● Task objective: Reproduce exactly the lines below, from the first through the one containing "Task: Click the Zamówienia document icon", and nothing more.

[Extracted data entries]
------------------------------------------------------------
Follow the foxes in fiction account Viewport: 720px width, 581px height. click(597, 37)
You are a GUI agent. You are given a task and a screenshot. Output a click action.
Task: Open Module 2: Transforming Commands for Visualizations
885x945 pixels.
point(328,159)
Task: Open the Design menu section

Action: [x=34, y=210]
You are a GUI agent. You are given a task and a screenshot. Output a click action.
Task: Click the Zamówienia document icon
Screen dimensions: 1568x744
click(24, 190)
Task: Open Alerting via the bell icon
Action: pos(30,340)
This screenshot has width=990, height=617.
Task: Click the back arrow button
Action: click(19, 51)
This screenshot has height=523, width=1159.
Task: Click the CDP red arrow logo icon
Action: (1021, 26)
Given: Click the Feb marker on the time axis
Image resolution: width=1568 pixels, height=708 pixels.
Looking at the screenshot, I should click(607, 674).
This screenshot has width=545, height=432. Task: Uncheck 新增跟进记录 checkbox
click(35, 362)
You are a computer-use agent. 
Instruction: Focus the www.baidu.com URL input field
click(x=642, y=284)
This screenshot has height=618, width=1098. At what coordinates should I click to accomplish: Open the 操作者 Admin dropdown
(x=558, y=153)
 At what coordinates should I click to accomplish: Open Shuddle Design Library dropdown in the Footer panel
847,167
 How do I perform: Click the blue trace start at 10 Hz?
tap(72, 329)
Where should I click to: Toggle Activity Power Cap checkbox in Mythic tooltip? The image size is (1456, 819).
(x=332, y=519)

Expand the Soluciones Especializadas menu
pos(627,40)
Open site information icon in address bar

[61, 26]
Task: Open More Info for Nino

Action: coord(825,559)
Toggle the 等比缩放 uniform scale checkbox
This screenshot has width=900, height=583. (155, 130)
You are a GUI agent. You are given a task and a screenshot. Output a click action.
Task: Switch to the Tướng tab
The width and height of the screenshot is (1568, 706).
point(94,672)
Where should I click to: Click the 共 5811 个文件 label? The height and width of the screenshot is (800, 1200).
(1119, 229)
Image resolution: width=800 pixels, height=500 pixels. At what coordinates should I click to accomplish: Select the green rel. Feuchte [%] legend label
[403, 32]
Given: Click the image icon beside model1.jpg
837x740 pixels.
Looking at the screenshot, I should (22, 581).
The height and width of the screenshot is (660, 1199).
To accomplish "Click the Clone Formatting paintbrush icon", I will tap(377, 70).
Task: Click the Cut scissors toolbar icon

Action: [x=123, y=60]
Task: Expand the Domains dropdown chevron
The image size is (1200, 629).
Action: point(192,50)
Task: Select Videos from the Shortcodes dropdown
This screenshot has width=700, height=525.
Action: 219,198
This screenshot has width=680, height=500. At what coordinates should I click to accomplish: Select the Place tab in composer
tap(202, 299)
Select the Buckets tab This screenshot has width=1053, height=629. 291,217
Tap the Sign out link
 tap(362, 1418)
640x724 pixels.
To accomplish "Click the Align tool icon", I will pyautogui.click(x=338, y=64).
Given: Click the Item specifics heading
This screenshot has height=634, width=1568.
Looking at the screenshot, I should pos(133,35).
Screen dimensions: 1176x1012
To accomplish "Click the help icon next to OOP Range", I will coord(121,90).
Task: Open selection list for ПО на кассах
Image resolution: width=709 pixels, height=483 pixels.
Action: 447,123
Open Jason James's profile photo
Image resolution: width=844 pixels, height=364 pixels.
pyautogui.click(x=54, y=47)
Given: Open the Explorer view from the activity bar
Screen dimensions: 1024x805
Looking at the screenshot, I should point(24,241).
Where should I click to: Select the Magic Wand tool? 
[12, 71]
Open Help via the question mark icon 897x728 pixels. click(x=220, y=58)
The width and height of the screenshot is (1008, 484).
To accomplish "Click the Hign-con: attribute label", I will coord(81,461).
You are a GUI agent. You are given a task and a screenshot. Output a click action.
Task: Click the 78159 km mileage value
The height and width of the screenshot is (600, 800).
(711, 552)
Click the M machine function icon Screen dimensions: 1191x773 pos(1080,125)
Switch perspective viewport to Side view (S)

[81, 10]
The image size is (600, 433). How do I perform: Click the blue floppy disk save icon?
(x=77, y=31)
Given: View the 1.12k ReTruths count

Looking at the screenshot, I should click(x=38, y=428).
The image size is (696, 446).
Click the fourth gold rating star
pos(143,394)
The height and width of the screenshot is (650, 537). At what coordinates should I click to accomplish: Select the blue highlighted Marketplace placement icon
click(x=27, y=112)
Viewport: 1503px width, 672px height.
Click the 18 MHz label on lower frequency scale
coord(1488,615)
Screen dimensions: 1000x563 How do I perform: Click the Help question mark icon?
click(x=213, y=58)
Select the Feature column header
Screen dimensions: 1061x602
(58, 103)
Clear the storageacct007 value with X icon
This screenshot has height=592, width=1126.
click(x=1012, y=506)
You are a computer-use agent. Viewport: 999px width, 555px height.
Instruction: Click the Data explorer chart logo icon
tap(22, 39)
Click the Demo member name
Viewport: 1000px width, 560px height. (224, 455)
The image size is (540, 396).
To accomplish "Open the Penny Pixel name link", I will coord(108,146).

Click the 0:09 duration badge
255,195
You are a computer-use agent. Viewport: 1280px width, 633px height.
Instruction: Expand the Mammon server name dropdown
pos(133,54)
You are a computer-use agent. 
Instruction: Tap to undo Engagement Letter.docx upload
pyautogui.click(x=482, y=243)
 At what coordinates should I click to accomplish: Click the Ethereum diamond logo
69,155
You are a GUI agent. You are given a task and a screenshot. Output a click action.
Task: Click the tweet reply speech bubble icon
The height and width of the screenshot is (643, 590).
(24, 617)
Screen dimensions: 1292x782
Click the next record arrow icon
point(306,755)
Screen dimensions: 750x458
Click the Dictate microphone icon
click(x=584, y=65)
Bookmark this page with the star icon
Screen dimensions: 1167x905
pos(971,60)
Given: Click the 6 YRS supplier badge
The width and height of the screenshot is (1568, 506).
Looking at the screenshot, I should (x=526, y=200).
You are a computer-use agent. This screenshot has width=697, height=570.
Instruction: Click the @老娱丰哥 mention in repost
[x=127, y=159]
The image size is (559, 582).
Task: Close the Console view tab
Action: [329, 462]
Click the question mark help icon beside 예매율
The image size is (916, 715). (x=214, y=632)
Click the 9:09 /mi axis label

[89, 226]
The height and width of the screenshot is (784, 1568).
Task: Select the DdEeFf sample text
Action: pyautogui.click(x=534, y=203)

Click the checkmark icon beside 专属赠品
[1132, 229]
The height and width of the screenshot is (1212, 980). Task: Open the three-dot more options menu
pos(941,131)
------------------------------------------------------------
● Task result:
Follow the foxes in fiction account Viewport: 720px width, 581px height. click(597, 37)
You are a GUI agent. You are given a task and a screenshot. Output a click action.
Task: Open Module 2: Transforming Commands for Visualizations
885x945 pixels.
point(328,159)
Task: Open the Design menu section

Action: [x=34, y=210]
You are a GUI agent. You are given a task and a screenshot. Output a click action.
Task: Click the Zamówienia document icon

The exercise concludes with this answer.